In the listing below, how many lines contain the word "Haziran"? Please respond with the number only.
================
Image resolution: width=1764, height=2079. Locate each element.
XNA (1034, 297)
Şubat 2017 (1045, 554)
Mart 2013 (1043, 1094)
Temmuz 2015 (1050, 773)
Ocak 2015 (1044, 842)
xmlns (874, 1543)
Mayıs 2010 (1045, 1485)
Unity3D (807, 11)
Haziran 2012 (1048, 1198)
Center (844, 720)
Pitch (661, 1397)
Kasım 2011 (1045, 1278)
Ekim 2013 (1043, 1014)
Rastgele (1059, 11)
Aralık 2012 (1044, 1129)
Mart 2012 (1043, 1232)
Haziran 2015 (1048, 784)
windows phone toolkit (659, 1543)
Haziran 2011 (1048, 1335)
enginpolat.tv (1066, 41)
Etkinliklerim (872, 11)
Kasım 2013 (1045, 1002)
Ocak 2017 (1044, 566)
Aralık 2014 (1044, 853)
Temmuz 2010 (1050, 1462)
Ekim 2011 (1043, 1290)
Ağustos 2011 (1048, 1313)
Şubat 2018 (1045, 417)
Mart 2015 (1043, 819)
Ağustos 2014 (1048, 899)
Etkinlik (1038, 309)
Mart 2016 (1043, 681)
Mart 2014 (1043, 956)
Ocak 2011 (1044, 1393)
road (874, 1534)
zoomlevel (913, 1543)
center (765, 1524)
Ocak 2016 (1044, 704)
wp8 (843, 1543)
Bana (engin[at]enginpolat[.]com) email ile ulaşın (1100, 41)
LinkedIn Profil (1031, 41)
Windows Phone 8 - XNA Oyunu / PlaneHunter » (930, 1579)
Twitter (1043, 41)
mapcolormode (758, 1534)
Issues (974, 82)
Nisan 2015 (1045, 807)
================
• Reply to the exercise:
3